Date: Wed, 25 Feb 1998 03:03:11 -0600
From: Mike Salovesh t20mxs1[AT SYMBOL GOES HERE]CORN.CSO.NIU.EDU
Subject: hurache? Huarache!

Jim Rader wrote:

If Japanese gets chic enough, and enough people
in the Western Hemisphere learn some, maybe English and Spanish will
start borrowing Japanese words for things we already have. But I
wouldn't hold my breath waiting.

Of course, we already had sandals . . . but the Japanese word "zori" has
become so accepted that it now takes a regular English plural, as in
"zoris". (Japanese would have "one zori", "two zori", or "many zori".)
Of course, zori (flat rubber or plastic soles held to the foot with a
Y-shaped thong designed to pass through the space between the big toe
and the next one) have latterly been acquiring another label, "thong
sandals", perhaps capitalizing on the minimal titillation that might
carry over from "thong bikinis".

Do Japanese words also carry over into Spanish?
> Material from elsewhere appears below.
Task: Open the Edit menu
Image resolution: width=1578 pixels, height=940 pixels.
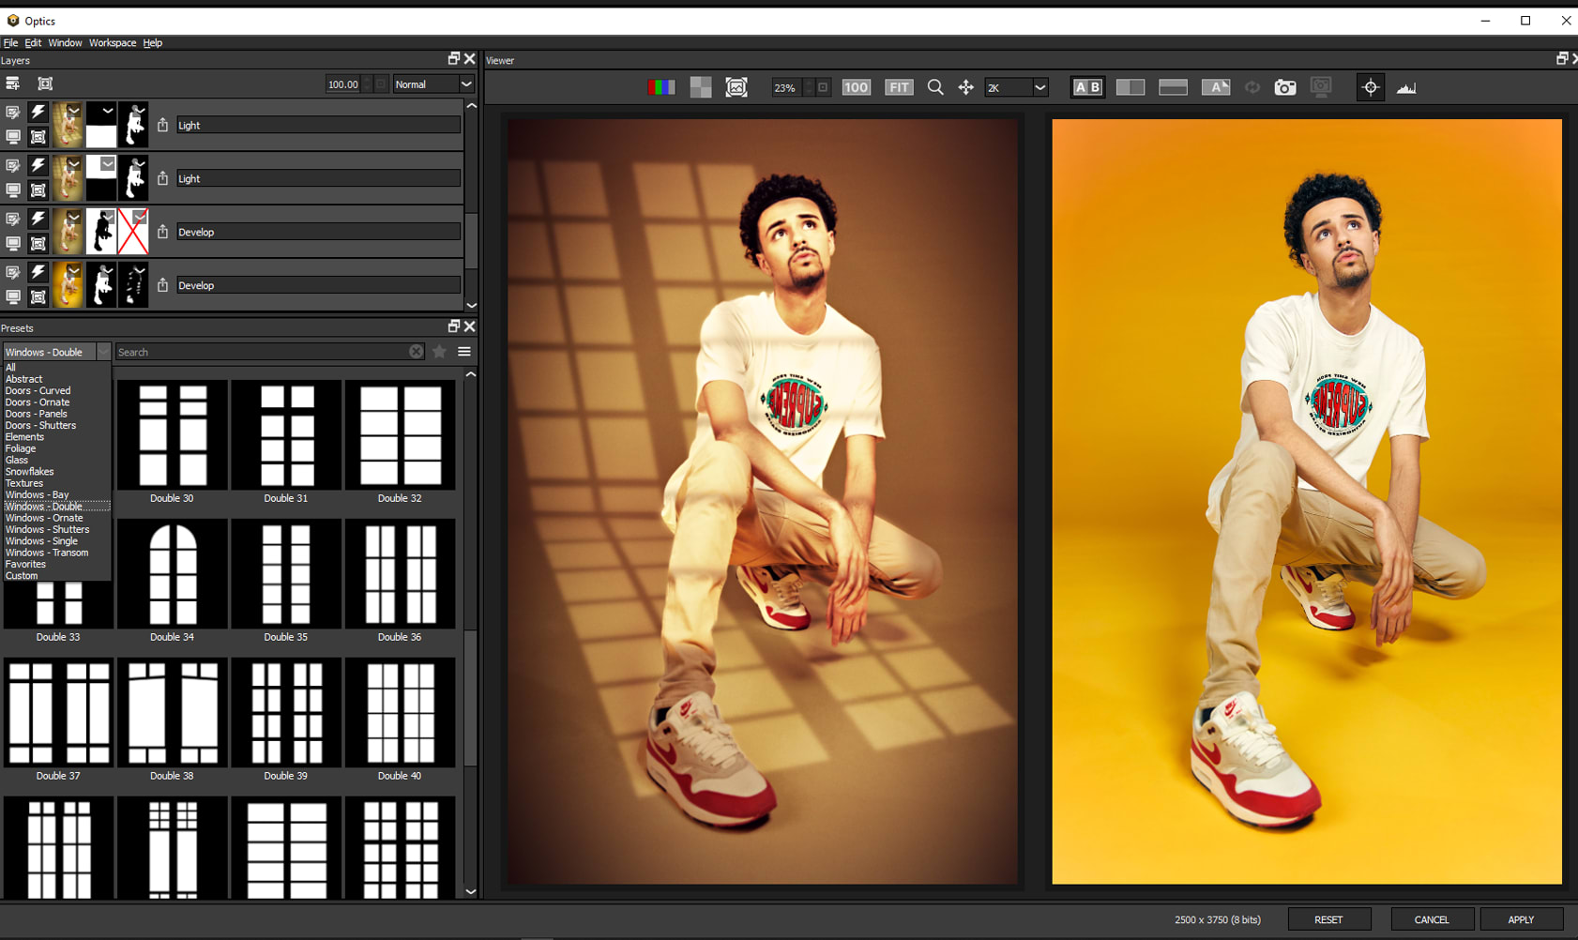Action: (33, 43)

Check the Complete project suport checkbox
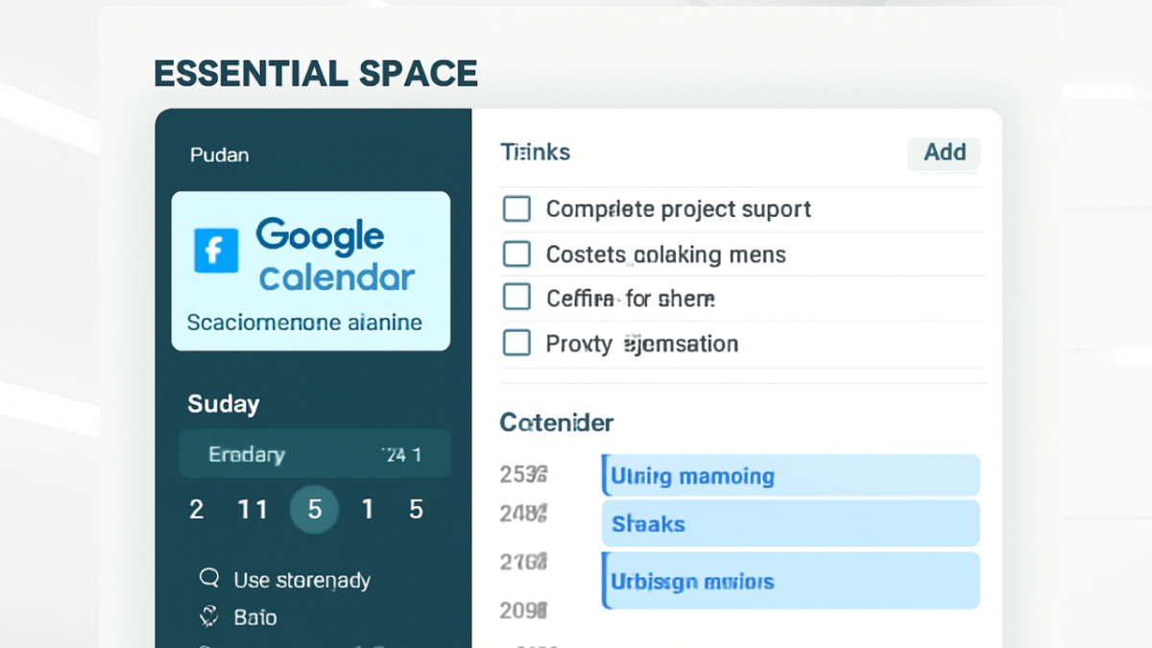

OK, one block from the
first Internet Cafe in Guatemala City there is a place called "Sushi",
which is a sushi bar, of course. Not to mention zori themselves, sold
under that name in such places as the Pais stores that sort of resemble
supermarkets.

So you don't have to hold your breath: Japanese loans are already making
it here.

Loan words, that is. Never mind the current currency crises in Asia.

-- mike salovesh salovesh[AT SYMBOL GOES HERE]niu.edu
anthropology department
northern illinois university PEACE !!!